いくたびか 木下杢太郎「抒情小吟」より抜粋
いくたびか海のあなたの遠人[をんじん]に文[ふみ]かかむと思ひ
いくたびか海のあなたの遠国[をんごく]に去らむと思ふ
今宵[こよひ]また宿直[とのゐ]の室に
海に囲まれた我が国は、この海を越えなければよその国に接することが出来ません。そのために航海の技術も未熟な古代でも遣隋使や遣唐使の試みがなされ、また同じ危険を冒してここに訪れる渡来人によって、文物の交流を得ていました。その後の長い鎖国は、そのせいで孤立し取り残されたという見方もあるでしょう、けれども、海に守られて、アジア諸国の中で極めて希なことに、欧米の植民地に一度もなることなく独自の文化を醸成して明治にまで至ったことも事実です。遣隋使・遣唐使の時代とはあらゆる面でかけ離れた今日でも、日本人が「世界」という規模でものを思う時、やはり「海外」という言葉は生きています。世界に向かうことは、日本に於いては依然として海に目をやることなのです。

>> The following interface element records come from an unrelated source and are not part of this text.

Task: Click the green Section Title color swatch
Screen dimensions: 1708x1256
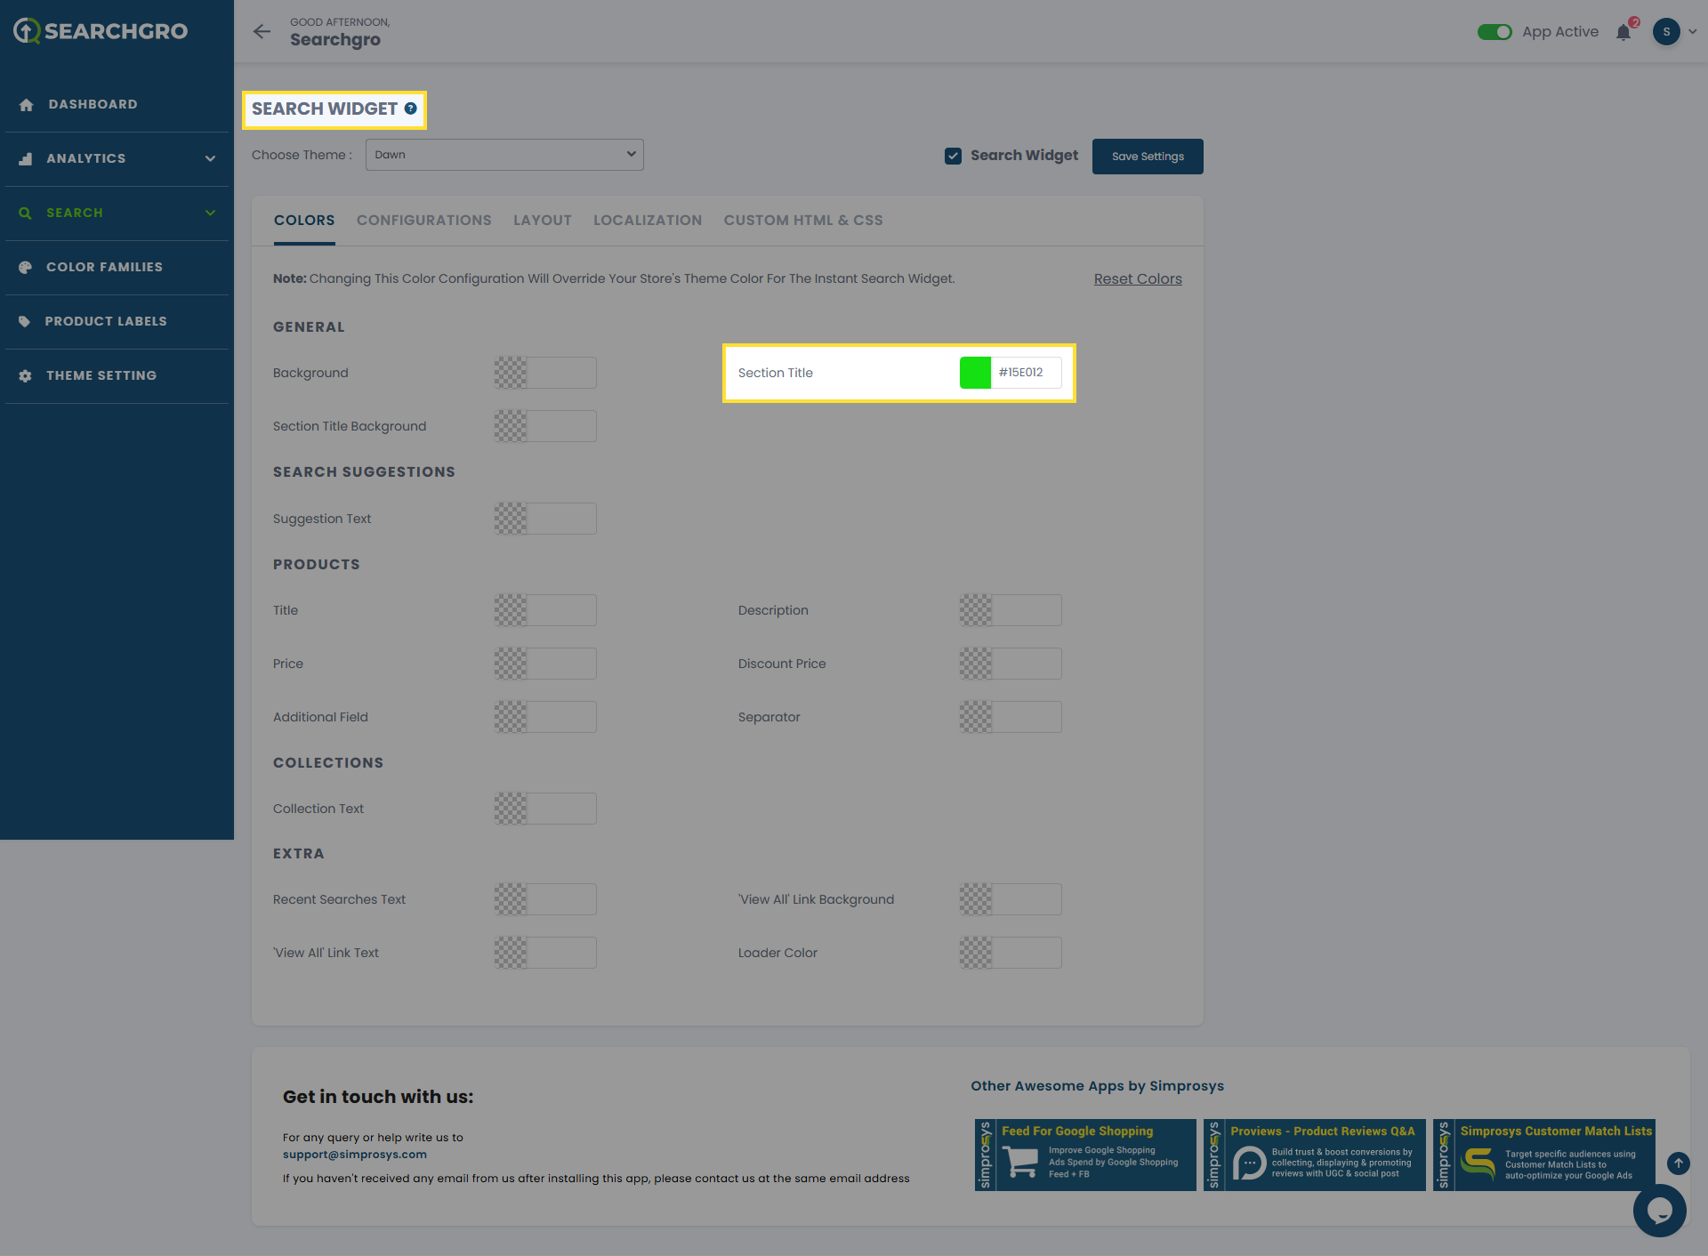Action: pyautogui.click(x=975, y=373)
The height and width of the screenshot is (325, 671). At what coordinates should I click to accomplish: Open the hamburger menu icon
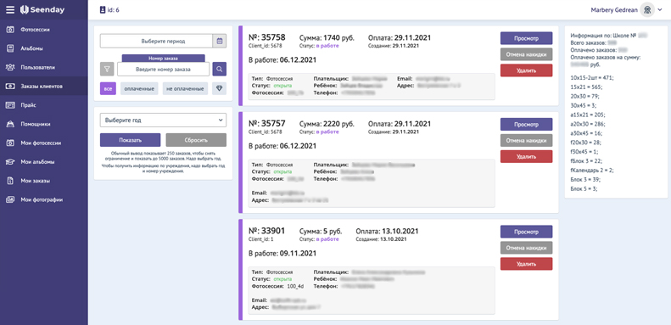coord(10,10)
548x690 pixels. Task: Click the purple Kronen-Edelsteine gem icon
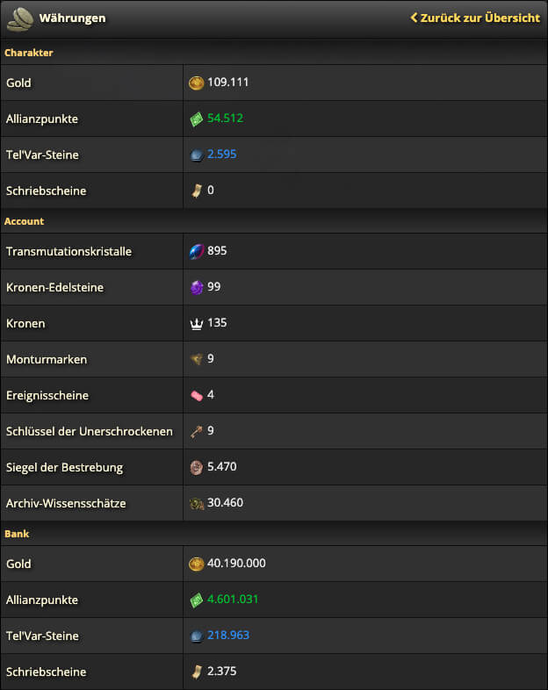point(197,287)

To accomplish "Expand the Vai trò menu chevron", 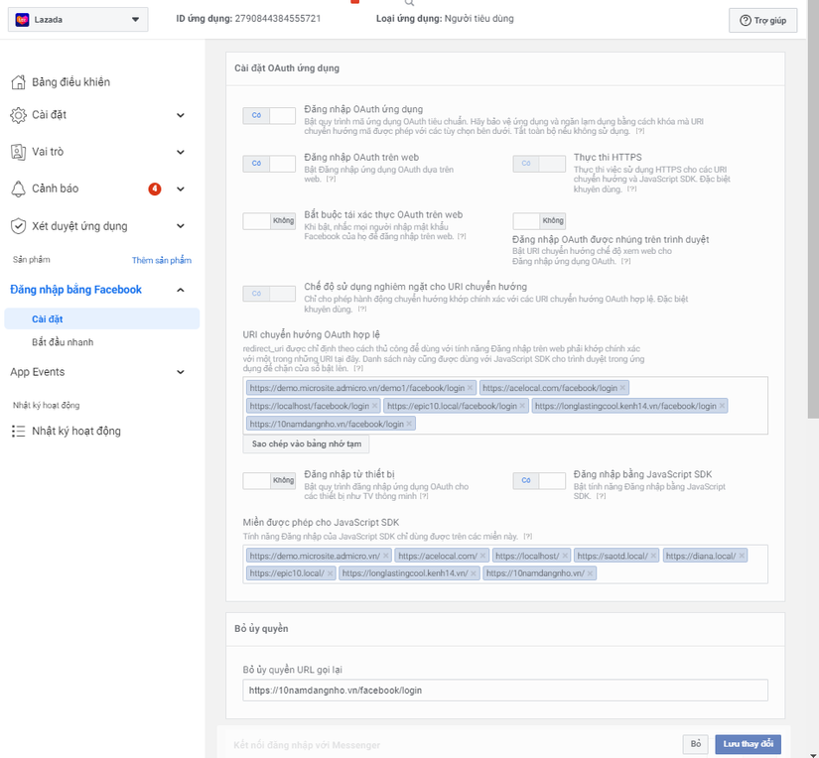I will (181, 152).
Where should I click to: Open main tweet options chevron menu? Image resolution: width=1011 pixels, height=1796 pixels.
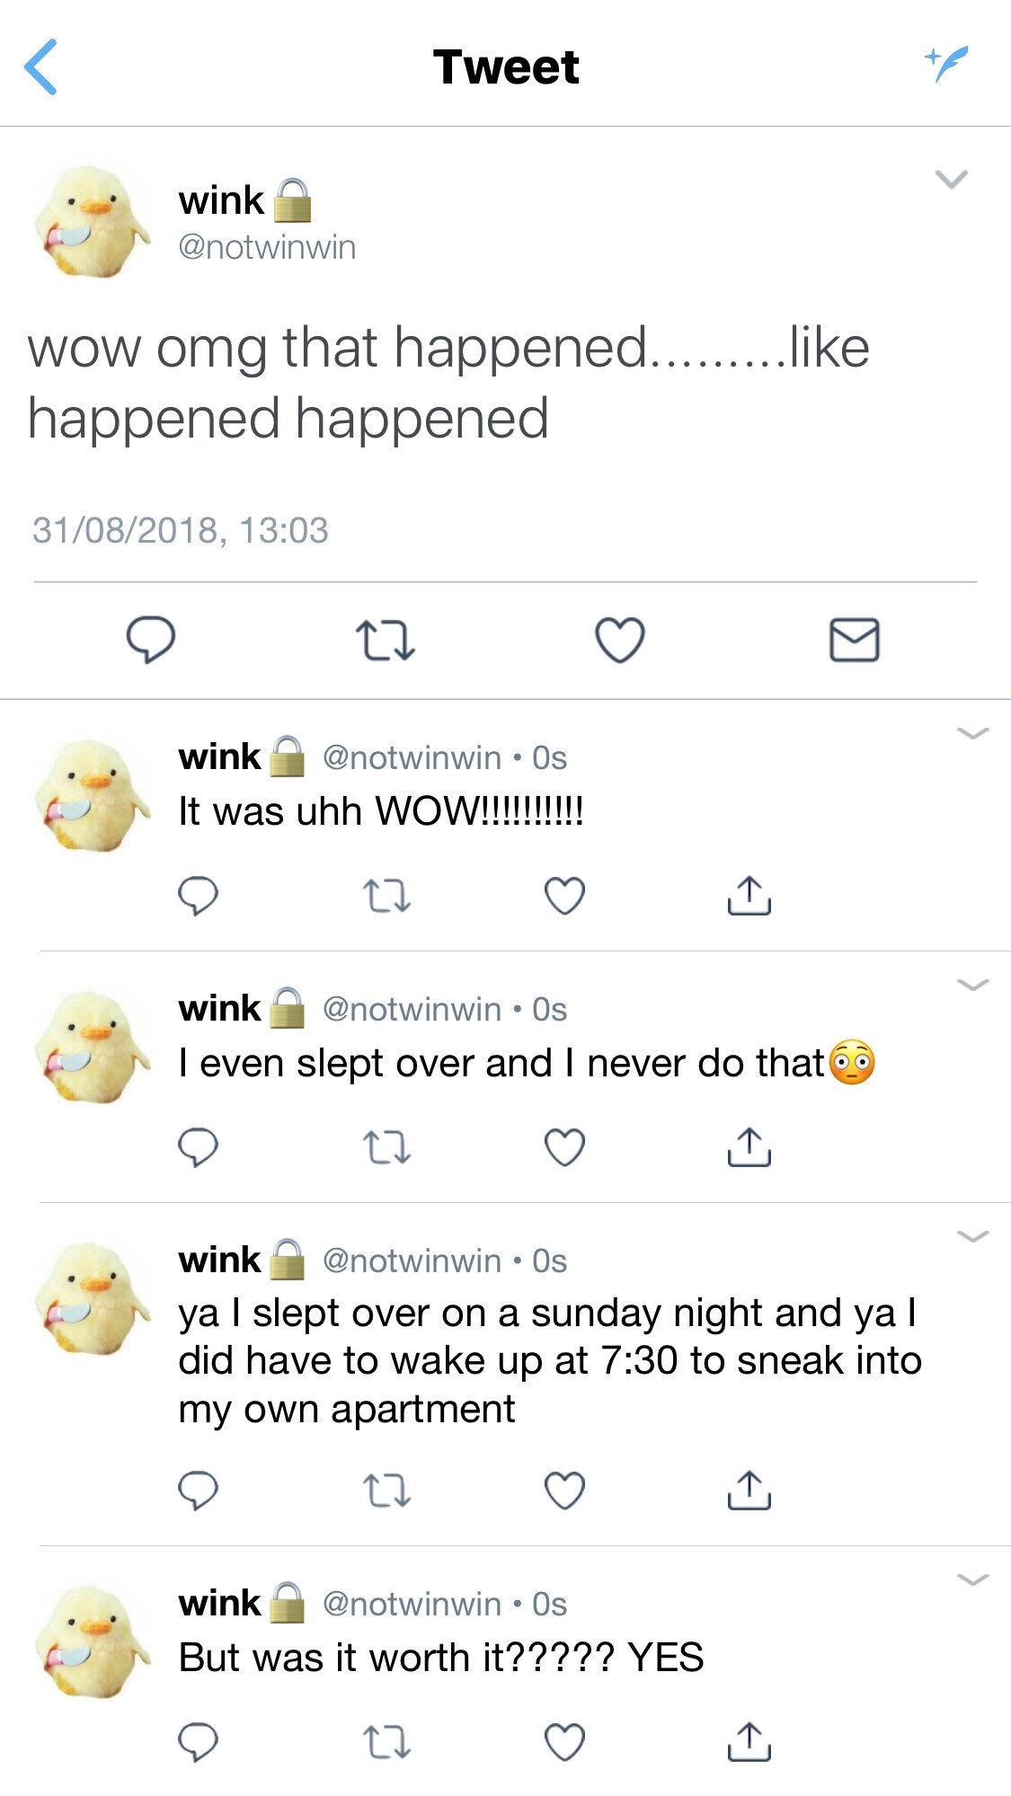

輪舞[ロンド] ポール・フォール(「フランスのバラード」より)
山内義雄訳
世界のむすめが手に手をとれば、
海のまはりに輪舞[ロンド]ができよ。
世界の子供が水夫になれば、
海越えて、その船橋が綺麗に出来よ。
そこで世界の人達が、みんな手に手をとつたなら、
世界のぐるりを一周[ひとまは]り、輪舞をどりができませう。
ポール・フォール(1872〜1960)はすでに一世紀前の詩人です。海を隔て、国を異にする人々同士の理想的なつきあい方とはどのようなものか、その具体的な方法となれば、場所により民族により、またその負ってきた歴史によってさまざまな相を見なければなりません。そうそう単純に扱える問題ではありません。そうして現実の最善を求めて、今も人間は考え続けております。
ところで、このたび海の詩文を御紹介しようとして、古典漢文に適当なものが出てこないのに気がつきました。航海の詩ならあるのですが、海そのものに向かう、海を歌ったものがなかなか見つかりません。思えばかの国の文物の中心は常に都のあった内陸地域でした。古代中国の宇宙観には天蓋のような空の認識はありましたが、陸はひたすら四方に広がり、その果てで天蓋の縁にあたる空と接するとされ、海の存在は意識されていなかったと言います。伝統として海には馴染みがなく、また海の向こうに憧れるといった情緒の伝統もなかったのだなあと、改めて思ったことでした。
【文例】(※は本文中に記事あり)
[和歌]
・潮[しほ]さゐにいらこの島べこぐ船に
妹乗るらむか あらき島廻[しまみ]を
『万葉集』42 柿本人麻呂
・海原[うなはら]の沖行く船を帰れとか
領巾[ひれ]振らしけむ 松浦佐用比売[まつらさよひめ]
『万葉集』874
・ほのぼのと明石のうらの朝霧に
島隠れゆく船をしぞ思ふ
『古今和歌集』409 詠み人知らず
・海神[わたつみ]のかざしにさせる白妙[しろたへ]の
波もてゆへる淡路島山[あはぢしまやま]
『古今和歌集』911 詠み人知らず
・なみとのみひとへにきけどいろみれば
雪と花とにまがひぬるかな
『土佐日記』
[近現代詩・訳詞]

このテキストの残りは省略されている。